Richard Perle’un Pentagon’da oturduğu, Elie Wiesel’in Nobel Ödülü’nü salladığı, Mort Zuckerman’ın USA Today’a sahip olduğu, Gusinsky’nin Rus televizyonuna patronluk ettiği, Soros’un milyarlarca dolarlık fonlara hükmettiği ve Dershowitz’in Harvard’da ders verdiği müddetçe, Duke’un, Sobran’ın, Raimondo’nun, Buchanan’ın, Mahler’in, Griffin’in ve diğer anti burjuva milliyetçilerinin seslerine ihtiyacımız var. Onların tartışma dışında tutulmalarını kabul edersek, Yahudi karşıtı bağnazlık ortadan kaldırılırken Yahudi bağnazlığı hoşgörülmüş olacaktır. Bu durumda, Vatandaş Joe için orta yol, dostum Bob Green’in deyişiyle, “birazcık Yahudi bağnazlığı” ya da “light Siyonizm” olacaktır.

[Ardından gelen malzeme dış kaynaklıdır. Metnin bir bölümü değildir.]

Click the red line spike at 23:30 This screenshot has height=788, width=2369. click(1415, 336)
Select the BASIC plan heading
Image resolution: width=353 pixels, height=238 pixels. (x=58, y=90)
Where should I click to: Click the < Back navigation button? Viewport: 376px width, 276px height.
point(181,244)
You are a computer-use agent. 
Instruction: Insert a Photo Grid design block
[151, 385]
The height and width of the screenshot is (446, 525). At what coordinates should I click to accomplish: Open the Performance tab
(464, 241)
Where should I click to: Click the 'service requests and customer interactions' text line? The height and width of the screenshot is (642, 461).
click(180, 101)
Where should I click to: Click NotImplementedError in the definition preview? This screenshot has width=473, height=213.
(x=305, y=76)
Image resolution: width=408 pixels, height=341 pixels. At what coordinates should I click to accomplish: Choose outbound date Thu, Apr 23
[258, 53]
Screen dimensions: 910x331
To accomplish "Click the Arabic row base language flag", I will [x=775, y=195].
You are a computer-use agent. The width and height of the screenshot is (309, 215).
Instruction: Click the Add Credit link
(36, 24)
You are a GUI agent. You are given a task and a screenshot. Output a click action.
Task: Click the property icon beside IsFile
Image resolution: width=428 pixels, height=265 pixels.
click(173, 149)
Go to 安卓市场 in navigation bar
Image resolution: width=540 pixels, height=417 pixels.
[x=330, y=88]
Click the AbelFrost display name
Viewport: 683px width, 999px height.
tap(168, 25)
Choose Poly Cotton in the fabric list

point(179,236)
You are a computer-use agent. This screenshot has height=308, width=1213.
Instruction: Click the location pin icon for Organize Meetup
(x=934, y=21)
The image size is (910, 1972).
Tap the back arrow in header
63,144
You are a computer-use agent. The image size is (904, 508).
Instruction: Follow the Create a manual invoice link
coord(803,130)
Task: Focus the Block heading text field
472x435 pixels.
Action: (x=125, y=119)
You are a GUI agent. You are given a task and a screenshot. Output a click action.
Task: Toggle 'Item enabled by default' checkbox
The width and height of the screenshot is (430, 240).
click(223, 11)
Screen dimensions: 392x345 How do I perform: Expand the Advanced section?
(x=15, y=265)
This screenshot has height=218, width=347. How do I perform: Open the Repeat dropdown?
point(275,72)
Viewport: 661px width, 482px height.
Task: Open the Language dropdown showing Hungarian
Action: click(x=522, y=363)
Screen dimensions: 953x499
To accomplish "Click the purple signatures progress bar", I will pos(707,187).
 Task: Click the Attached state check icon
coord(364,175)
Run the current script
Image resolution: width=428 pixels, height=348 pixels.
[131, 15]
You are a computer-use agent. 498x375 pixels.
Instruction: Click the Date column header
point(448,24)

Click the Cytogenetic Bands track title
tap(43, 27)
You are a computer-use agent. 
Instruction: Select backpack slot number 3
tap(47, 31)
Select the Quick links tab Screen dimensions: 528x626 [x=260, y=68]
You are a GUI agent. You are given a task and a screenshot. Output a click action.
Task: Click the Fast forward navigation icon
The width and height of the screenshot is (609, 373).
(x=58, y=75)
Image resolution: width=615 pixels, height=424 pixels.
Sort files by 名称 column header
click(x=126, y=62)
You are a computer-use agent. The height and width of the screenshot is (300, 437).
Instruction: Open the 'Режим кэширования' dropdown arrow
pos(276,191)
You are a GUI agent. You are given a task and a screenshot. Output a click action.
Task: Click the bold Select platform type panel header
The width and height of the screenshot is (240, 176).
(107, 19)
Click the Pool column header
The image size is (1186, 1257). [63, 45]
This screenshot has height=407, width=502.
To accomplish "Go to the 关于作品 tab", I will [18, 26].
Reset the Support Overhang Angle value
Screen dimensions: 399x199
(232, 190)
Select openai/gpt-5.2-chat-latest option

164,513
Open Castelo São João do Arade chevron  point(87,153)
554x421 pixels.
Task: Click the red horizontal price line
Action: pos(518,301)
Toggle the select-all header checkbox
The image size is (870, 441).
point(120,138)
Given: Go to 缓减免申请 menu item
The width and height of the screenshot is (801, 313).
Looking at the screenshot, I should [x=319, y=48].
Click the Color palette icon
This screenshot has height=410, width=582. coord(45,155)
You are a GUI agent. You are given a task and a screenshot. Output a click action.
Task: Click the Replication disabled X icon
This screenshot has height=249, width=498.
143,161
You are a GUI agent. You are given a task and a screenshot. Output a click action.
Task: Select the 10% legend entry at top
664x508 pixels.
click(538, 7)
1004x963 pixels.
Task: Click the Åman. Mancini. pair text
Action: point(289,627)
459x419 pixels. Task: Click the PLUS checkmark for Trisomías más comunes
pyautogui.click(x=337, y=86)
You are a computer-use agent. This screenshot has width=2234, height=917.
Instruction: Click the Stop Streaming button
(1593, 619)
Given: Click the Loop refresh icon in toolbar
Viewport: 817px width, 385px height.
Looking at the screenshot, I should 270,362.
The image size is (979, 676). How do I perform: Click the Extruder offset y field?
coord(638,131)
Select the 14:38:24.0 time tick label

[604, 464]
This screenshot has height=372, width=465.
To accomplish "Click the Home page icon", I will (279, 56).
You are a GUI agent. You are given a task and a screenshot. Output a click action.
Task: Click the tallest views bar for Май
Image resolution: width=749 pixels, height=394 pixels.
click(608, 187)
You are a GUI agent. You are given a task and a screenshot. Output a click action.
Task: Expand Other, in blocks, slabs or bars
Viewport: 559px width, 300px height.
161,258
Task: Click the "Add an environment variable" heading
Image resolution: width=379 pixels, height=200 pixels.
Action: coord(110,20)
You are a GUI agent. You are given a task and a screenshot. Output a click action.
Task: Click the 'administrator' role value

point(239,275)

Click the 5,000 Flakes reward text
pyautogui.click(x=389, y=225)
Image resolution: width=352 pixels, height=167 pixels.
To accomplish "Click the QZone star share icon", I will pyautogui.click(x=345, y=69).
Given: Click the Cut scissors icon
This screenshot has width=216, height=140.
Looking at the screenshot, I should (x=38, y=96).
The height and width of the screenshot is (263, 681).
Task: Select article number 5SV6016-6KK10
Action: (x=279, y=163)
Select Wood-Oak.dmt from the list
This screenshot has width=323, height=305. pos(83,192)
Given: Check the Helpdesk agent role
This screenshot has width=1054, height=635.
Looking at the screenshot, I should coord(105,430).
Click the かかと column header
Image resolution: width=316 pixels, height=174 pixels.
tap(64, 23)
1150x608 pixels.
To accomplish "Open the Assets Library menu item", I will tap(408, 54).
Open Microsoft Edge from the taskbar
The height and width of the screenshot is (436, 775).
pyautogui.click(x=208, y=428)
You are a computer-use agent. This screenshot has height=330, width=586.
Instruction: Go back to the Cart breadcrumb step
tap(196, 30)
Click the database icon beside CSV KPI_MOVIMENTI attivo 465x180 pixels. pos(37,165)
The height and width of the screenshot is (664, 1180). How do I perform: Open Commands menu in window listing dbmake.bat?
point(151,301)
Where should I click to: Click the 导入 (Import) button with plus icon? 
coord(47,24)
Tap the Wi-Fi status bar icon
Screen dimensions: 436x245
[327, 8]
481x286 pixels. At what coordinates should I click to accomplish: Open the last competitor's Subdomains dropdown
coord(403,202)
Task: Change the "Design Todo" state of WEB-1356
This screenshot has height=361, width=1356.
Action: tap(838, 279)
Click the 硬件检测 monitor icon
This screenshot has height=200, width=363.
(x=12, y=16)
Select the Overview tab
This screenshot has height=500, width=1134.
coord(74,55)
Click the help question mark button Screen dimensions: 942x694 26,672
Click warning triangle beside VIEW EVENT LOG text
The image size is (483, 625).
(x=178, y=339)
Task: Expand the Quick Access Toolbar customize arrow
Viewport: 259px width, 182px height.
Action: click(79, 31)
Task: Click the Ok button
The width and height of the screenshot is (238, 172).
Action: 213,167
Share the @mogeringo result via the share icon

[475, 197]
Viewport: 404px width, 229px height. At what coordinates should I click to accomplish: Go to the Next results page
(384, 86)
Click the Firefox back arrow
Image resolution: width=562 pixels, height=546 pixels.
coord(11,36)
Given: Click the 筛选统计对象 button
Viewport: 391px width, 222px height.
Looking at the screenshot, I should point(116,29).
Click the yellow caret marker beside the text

Kültür Devrimi’nden binlerce yıl önce Çinliler ahengin sırrını biliyordu: karşıt fikirlerin Manichean dışı dengesi, Ying ve Yang ilkeleri. Uygun bir dengeye kavuşturulunca Yahudi fikirleri faydalı olabilir. Anti-Hıristiyan coşkunluk Kilise’nin aşırılıklarını sınırlayacaktır. Aynen, insanoğlunun kafası cennetteyken materyalizm ve egoizmin onun ayağını yerde tutabilmesi; feminizmin erkek şövenizmini dengeleyebilmesi ve Freud’un seks takıntısının spiritüalistlerin çileciliğini dengeleyebilmesi gibi. Dengelenenince, Siyonizm bile Yahudilerin Filistin sevgisinin insani boyutlarına indirgenecektir. Fakat dengeli olmak zorundadır.